I don’t mention this to boast about our robust social circle. I’m writing about this because a bunch of caring people—some friends, but mostly acquaintances from church and school—dropped off food for our family in the biggest outpouring of neighbourly love I’ve experienced in, well, a while.
Church folk know about food and fellowship. The breaking of bread during communion and the church potlucks I’ve attended attest to that. But the giving of meals is something different. Whether in celebration for a birth, or in mourning for illness or loss, the giving of food, I believe, is one of the most profound gifts you can give.
It’s actually an awkward exchange. People came to our door, handed over the food along with an explanation of how to prepare it, chatted for a couple minutes, often to say, “I hope you like it,” and then gave well wishes and left. I accepted the offering with gratitude, but also slight embarrassment, feeling like I was “getting delivery” from someone I’d normally invite in for tea.
But it was an interaction we both understood. Because this is what we, as Christians, do, isn’t it? We help in practical ways that show our love. Love your neighbour as yourself.
I have trouble picturing something more than superficial when I hear that mantra: a pat on the back, a friendly smile or just plain being nice. I think it’s because of the word “neighbour.” To me, a neighbour is someone I don’t really know well. I live close to my neighbours, but not with them. We live our own lives. Doesn’t this relational distance make love difficult? Don’t you need to know someone well in order to love them?
Love seems to me such a weighty thing. If you love people, you’re in relationship with them. There’s intimacy and investment. When I think about the people I love, I think about those closest to me, those who walk with me along my journey. But the majority of people who came to our door are acquaintances, people I don’t know well but who are part of the communities my spouse and I are part of.

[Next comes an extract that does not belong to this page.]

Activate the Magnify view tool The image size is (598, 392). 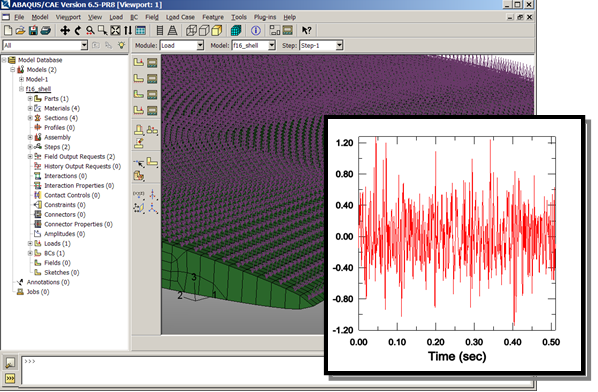pyautogui.click(x=90, y=30)
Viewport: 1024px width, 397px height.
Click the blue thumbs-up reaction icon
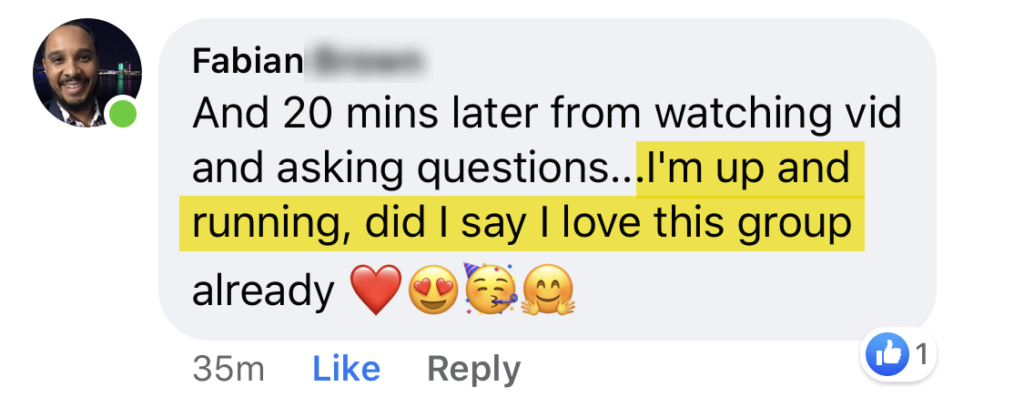(x=886, y=355)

And yet these people did this incredible thing of preparing food for a family they don’t know well. They gave us a gift that helped us carry on, that kept us sustained and living well. Maybe I have my head in the sand, to feel so blessed by what is essentially kindness, or the “neighbourly thing to do.” But, on the other hand, how else should I feel in response to acts of love?
I usually think Christ calls us to a radical kind of love, not a “neighbourly” one. But, evidently, they’re one and the same.
To all our neighbours who gave us food, thank you.